#### [AIM OF THE EXERCISE]
Copy out every one of the following items word for word, with nothing changed.

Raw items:
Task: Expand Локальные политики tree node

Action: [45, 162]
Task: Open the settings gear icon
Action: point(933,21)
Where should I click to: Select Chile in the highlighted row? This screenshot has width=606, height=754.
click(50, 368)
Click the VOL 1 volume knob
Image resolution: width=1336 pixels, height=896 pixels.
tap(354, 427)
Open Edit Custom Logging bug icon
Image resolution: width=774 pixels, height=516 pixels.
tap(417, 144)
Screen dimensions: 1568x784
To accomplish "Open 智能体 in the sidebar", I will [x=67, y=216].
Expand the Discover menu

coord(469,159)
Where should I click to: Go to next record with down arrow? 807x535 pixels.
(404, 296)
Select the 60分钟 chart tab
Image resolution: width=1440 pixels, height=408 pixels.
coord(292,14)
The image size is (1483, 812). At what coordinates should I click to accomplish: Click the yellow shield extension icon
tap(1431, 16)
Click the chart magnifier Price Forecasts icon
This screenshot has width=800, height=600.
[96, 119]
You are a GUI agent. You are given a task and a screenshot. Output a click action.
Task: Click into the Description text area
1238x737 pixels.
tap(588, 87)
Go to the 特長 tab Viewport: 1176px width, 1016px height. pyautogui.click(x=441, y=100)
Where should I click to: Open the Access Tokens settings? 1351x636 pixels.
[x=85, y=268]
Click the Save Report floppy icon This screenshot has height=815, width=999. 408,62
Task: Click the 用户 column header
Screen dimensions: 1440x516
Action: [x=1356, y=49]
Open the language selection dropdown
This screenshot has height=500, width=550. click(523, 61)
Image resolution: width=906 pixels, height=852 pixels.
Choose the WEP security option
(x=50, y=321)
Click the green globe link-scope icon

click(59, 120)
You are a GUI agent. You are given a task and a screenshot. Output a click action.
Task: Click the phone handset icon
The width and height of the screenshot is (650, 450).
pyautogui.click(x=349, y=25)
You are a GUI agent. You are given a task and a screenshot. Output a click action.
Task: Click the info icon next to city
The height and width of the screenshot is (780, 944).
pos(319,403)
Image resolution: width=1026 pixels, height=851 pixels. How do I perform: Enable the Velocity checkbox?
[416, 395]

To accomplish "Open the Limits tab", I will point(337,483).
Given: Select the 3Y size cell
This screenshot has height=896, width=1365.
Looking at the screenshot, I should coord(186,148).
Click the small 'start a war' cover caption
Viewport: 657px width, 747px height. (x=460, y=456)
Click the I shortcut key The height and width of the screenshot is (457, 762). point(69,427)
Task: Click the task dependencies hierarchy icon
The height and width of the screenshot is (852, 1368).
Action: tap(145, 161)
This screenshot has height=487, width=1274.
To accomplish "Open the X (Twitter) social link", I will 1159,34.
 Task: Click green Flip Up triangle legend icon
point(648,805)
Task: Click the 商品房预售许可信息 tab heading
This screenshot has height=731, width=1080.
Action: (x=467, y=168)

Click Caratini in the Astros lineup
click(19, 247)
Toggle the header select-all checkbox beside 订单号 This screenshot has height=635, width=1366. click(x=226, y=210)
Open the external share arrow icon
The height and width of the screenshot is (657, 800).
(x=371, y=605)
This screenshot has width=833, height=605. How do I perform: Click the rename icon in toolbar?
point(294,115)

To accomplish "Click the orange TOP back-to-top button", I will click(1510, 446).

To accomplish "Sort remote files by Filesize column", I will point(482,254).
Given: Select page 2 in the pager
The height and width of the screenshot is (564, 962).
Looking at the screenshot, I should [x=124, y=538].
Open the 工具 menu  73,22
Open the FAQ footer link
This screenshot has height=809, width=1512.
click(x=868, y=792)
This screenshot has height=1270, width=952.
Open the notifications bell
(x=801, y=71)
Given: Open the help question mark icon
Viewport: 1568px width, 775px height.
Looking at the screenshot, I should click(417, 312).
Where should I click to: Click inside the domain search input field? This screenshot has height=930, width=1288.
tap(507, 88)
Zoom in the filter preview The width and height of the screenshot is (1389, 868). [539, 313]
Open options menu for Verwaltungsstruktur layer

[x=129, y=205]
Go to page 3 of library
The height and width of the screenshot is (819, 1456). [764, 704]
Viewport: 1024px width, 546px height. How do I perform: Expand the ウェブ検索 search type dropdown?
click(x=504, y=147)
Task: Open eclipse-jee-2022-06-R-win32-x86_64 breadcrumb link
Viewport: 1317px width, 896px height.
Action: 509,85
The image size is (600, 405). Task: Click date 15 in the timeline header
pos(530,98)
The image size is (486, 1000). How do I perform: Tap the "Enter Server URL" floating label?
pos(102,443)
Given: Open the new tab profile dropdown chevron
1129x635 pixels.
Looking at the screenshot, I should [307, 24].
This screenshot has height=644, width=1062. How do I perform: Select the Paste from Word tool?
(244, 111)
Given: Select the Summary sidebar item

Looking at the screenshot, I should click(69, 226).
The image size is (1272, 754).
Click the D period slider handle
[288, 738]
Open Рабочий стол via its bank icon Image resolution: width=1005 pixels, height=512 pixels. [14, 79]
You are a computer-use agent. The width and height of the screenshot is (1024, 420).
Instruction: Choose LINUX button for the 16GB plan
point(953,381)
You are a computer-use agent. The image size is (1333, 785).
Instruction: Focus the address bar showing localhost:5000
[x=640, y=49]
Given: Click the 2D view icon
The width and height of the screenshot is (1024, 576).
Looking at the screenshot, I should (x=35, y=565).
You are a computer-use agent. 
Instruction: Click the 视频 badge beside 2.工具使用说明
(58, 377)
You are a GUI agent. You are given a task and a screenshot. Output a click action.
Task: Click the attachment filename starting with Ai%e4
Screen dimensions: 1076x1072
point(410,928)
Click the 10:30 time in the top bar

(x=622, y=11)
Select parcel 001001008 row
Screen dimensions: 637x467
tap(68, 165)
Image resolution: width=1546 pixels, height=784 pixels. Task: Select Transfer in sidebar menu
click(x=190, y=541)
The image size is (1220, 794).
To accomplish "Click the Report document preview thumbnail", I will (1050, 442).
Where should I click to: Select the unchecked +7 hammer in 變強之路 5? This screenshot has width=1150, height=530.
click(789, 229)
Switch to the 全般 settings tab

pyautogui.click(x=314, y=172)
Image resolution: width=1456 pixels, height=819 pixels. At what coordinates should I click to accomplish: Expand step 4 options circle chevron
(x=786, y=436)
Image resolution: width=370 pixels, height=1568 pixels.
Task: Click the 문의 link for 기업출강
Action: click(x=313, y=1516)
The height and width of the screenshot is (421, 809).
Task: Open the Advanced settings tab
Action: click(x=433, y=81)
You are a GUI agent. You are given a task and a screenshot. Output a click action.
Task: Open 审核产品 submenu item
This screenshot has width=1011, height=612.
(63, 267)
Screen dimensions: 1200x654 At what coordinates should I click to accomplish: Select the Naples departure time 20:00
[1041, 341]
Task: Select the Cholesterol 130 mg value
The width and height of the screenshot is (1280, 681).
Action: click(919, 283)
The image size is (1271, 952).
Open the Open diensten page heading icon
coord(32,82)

#### [RESPONSE]
Task: Expand Локальные политики tree node

Action: [45, 162]
Task: Open the settings gear icon
Action: point(933,21)
Where should I click to: Select Chile in the highlighted row? This screenshot has width=606, height=754.
click(50, 368)
Click the VOL 1 volume knob
Image resolution: width=1336 pixels, height=896 pixels.
tap(354, 427)
Open Edit Custom Logging bug icon
Image resolution: width=774 pixels, height=516 pixels.
tap(417, 144)
Screen dimensions: 1568x784
To accomplish "Open 智能体 in the sidebar", I will [x=67, y=216].
Expand the Discover menu

coord(469,159)
Where should I click to: Go to next record with down arrow? 807x535 pixels.
(404, 296)
Select the 60分钟 chart tab
Image resolution: width=1440 pixels, height=408 pixels.
coord(292,14)
The image size is (1483, 812). At what coordinates should I click to accomplish: Click the yellow shield extension icon
tap(1431, 16)
Click the chart magnifier Price Forecasts icon
This screenshot has width=800, height=600.
[96, 119]
You are a GUI agent. You are given a task and a screenshot. Output a click action.
Task: Click into the Description text area
1238x737 pixels.
tap(588, 87)
Go to the 特長 tab Viewport: 1176px width, 1016px height. pyautogui.click(x=441, y=100)
Where should I click to: Open the Access Tokens settings? 1351x636 pixels.
[x=85, y=268]
Click the Save Report floppy icon This screenshot has height=815, width=999. 408,62
Task: Click the 用户 column header
Screen dimensions: 1440x516
Action: [x=1356, y=49]
Open the language selection dropdown
This screenshot has height=500, width=550. click(523, 61)
Image resolution: width=906 pixels, height=852 pixels.
Choose the WEP security option
(x=50, y=321)
Click the green globe link-scope icon

click(59, 120)
You are a GUI agent. You are given a task and a screenshot. Output a click action.
Task: Click the phone handset icon
The width and height of the screenshot is (650, 450).
pyautogui.click(x=349, y=25)
You are a GUI agent. You are given a task and a screenshot. Output a click action.
Task: Click the info icon next to city
The height and width of the screenshot is (780, 944).
pos(319,403)
Image resolution: width=1026 pixels, height=851 pixels. How do I perform: Enable the Velocity checkbox?
[416, 395]

To accomplish "Open the Limits tab", I will point(337,483).
Given: Select the 3Y size cell
This screenshot has height=896, width=1365.
Looking at the screenshot, I should coord(186,148).
Click the small 'start a war' cover caption
Viewport: 657px width, 747px height. (x=460, y=456)
Click the I shortcut key The height and width of the screenshot is (457, 762). point(69,427)
Task: Click the task dependencies hierarchy icon
The height and width of the screenshot is (852, 1368).
Action: tap(145, 161)
This screenshot has height=487, width=1274.
To accomplish "Open the X (Twitter) social link", I will 1159,34.
 Task: Click green Flip Up triangle legend icon
point(648,805)
Task: Click the 商品房预售许可信息 tab heading
This screenshot has height=731, width=1080.
Action: (x=467, y=168)

Click Caratini in the Astros lineup
click(19, 247)
Toggle the header select-all checkbox beside 订单号 This screenshot has height=635, width=1366. click(x=226, y=210)
Open the external share arrow icon
The height and width of the screenshot is (657, 800).
(x=371, y=605)
This screenshot has width=833, height=605. How do I perform: Click the rename icon in toolbar?
point(294,115)

To accomplish "Click the orange TOP back-to-top button", I will click(1510, 446).

To accomplish "Sort remote files by Filesize column", I will point(482,254).
Given: Select page 2 in the pager
The height and width of the screenshot is (564, 962).
Looking at the screenshot, I should [x=124, y=538].
Open the 工具 menu  73,22
Open the FAQ footer link
This screenshot has height=809, width=1512.
click(x=868, y=792)
This screenshot has height=1270, width=952.
Open the notifications bell
(x=801, y=71)
Given: Open the help question mark icon
Viewport: 1568px width, 775px height.
Looking at the screenshot, I should click(417, 312).
Where should I click to: Click inside the domain search input field? This screenshot has height=930, width=1288.
tap(507, 88)
Zoom in the filter preview The width and height of the screenshot is (1389, 868). [539, 313]
Open options menu for Verwaltungsstruktur layer

[x=129, y=205]
Go to page 3 of library
The height and width of the screenshot is (819, 1456). [764, 704]
Viewport: 1024px width, 546px height. How do I perform: Expand the ウェブ検索 search type dropdown?
click(x=504, y=147)
Task: Open eclipse-jee-2022-06-R-win32-x86_64 breadcrumb link
Viewport: 1317px width, 896px height.
Action: 509,85
The image size is (600, 405). Task: Click date 15 in the timeline header
pos(530,98)
The image size is (486, 1000). How do I perform: Tap the "Enter Server URL" floating label?
pos(102,443)
Given: Open the new tab profile dropdown chevron
1129x635 pixels.
Looking at the screenshot, I should [307, 24].
This screenshot has height=644, width=1062. How do I perform: Select the Paste from Word tool?
(244, 111)
Given: Select the Summary sidebar item

Looking at the screenshot, I should click(69, 226).
The image size is (1272, 754).
Click the D period slider handle
[288, 738]
Open Рабочий стол via its bank icon Image resolution: width=1005 pixels, height=512 pixels. [14, 79]
You are a computer-use agent. The width and height of the screenshot is (1024, 420).
Instruction: Choose LINUX button for the 16GB plan
point(953,381)
You are a computer-use agent. The image size is (1333, 785).
Instruction: Focus the address bar showing localhost:5000
[x=640, y=49]
Given: Click the 2D view icon
The width and height of the screenshot is (1024, 576).
Looking at the screenshot, I should (x=35, y=565).
You are a computer-use agent. 
Instruction: Click the 视频 badge beside 2.工具使用说明
(58, 377)
You are a GUI agent. You are given a task and a screenshot. Output a click action.
Task: Click the attachment filename starting with Ai%e4
Screen dimensions: 1076x1072
point(410,928)
Click the 10:30 time in the top bar

(x=622, y=11)
Select parcel 001001008 row
Screen dimensions: 637x467
tap(68, 165)
Image resolution: width=1546 pixels, height=784 pixels. Task: Select Transfer in sidebar menu
click(x=190, y=541)
The image size is (1220, 794).
To accomplish "Click the Report document preview thumbnail", I will (1050, 442).
Where should I click to: Select the unchecked +7 hammer in 變強之路 5? This screenshot has width=1150, height=530.
click(789, 229)
Switch to the 全般 settings tab

pyautogui.click(x=314, y=172)
Image resolution: width=1456 pixels, height=819 pixels. At what coordinates should I click to accomplish: Expand step 4 options circle chevron
(x=786, y=436)
Image resolution: width=370 pixels, height=1568 pixels.
Task: Click the 문의 link for 기업출강
Action: click(x=313, y=1516)
The height and width of the screenshot is (421, 809).
Task: Open the Advanced settings tab
Action: click(x=433, y=81)
You are a GUI agent. You are given a task and a screenshot. Output a click action.
Task: Open 审核产品 submenu item
This screenshot has width=1011, height=612.
(63, 267)
Screen dimensions: 1200x654 At what coordinates should I click to accomplish: Select the Naples departure time 20:00
[1041, 341]
Task: Select the Cholesterol 130 mg value
The width and height of the screenshot is (1280, 681).
Action: click(919, 283)
The image size is (1271, 952).
Open the Open diensten page heading icon
coord(32,82)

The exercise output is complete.